In other words, there is very little error in the encoder reading of the wheel angle relative to the robot (maybe some backlash in the gearbox) however I agree that there is a large amount of error in the encoder reading of the robot position relative to the field. Correct me if I'm wrong, but I think that since we are looking to use the first one, encoders are acceptable.

Ah, I see what you mean. I think that could work; if you are only looking at the rotations per wheel and not necessarily how far the wheel drives on the floor, you could get more useful data.

However, if your goal is to drive straight, I would suggest using a gyroscope, because even if you drive all 4 (or 8?) mecanums at the same RPM, they still will likely not operate identically to each other because of various conditions like the consistency of the floor that could cause the rollers to spin more/less.

All that said, the main use of encoders is to see how far a spinning motor or axel has moved (and at what speed), so I still can't recommend using encoders with mecanums because they simply, by design, do not give very useful data. Even if you just looked at how far they wheels turned, that data, while perhaps being accurate, would not be very useful.

[TylerHarmon]

Quote:

Originally Posted by Ether

Is that what you meant, Tyler? They're more prone to slipping in a pushing match or hard acceleration? But most of the time, if you're careful, they won't slip?

Or did you mean they slip all the time, which completely destroys the value/quality of the ticks that your encoder returns, and therefore how many times a mecanum wheel turns cannot directly be translated into distance?

Hi Ether,

When I say that mecanums slip, what I mean is that the rollers on mecanums do not consistently spin. While you can control how far a mecanum wheel spins, the free-spinning rollers that make up the wheel do not regularly spin.

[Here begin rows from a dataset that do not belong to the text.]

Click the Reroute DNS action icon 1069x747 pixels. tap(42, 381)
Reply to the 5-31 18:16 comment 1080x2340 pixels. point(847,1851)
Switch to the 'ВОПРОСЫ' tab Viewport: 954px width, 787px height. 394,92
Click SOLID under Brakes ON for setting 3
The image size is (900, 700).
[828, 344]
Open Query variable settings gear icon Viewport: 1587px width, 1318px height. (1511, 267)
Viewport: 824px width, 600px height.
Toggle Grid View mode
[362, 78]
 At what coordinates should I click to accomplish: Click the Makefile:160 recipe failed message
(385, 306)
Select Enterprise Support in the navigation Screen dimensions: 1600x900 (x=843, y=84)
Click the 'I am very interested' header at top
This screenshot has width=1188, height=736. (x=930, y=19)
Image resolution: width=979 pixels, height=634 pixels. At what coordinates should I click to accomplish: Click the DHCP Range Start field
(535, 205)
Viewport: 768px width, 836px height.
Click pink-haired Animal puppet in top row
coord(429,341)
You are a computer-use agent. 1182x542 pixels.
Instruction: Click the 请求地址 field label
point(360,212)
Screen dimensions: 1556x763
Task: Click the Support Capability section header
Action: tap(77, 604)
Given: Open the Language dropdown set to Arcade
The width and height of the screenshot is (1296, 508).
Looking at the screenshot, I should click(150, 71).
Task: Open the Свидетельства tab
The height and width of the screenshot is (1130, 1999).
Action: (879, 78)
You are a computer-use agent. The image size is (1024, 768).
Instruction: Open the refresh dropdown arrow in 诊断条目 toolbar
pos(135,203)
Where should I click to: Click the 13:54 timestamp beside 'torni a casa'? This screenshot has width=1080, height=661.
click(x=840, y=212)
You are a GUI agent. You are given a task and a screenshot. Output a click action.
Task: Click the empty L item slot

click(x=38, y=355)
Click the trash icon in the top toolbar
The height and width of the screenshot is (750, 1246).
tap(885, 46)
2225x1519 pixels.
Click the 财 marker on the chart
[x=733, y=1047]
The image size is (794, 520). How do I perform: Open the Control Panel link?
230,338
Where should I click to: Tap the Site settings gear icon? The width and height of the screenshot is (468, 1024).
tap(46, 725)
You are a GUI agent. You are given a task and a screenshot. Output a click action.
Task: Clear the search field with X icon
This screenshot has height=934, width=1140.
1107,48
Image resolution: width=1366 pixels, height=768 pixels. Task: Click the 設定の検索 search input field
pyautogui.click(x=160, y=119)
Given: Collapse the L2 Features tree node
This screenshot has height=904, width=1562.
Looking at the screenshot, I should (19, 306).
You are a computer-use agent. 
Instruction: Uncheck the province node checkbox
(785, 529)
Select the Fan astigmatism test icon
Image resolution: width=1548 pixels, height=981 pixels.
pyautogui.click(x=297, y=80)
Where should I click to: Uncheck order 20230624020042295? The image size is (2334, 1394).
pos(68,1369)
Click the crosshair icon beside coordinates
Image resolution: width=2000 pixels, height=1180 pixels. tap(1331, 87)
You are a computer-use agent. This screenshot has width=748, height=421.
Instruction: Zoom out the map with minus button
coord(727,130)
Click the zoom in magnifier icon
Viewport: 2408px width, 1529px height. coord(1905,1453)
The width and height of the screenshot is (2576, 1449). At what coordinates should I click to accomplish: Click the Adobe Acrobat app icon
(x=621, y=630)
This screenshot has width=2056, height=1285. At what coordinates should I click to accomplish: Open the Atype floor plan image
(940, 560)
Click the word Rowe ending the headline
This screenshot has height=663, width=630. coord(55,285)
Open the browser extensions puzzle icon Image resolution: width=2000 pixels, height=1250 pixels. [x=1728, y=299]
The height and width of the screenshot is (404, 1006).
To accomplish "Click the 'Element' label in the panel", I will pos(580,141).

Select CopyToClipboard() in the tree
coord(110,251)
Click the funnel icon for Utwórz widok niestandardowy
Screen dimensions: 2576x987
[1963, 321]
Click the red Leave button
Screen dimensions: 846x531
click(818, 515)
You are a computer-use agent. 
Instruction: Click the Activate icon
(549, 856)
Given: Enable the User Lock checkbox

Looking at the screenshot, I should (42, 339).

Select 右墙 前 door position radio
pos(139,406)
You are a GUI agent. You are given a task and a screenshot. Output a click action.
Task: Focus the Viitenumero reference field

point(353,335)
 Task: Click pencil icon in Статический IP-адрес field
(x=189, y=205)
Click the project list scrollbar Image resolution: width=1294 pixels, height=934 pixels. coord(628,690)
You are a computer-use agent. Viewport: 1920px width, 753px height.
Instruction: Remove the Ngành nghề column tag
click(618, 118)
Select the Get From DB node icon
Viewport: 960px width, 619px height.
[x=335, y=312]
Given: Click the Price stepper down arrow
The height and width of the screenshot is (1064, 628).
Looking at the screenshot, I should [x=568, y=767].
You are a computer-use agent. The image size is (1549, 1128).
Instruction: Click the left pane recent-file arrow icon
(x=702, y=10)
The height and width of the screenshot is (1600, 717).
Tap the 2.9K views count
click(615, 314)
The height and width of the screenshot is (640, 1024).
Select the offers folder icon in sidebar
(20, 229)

In both pushing matches and hard acceleration, the rollers on mecanum wheels tend to spin in irregular ways, which essentially results in an inconsistent measure of speed and position.

I think that mecanums can be very useful for strafing and maneuverability, but trying to precisely control their motion can be very difficult if not impossible because of the free-spinning rollers.

[Ether]

Hi Tyler,

Thank you for taking the time to respond to my question.

Some of the things you wrote are still a bit ambiguous to me. I think it would be enlightening to discuss it further. Would you be interested in doing that? I don't want to pester you if you don't want to do that.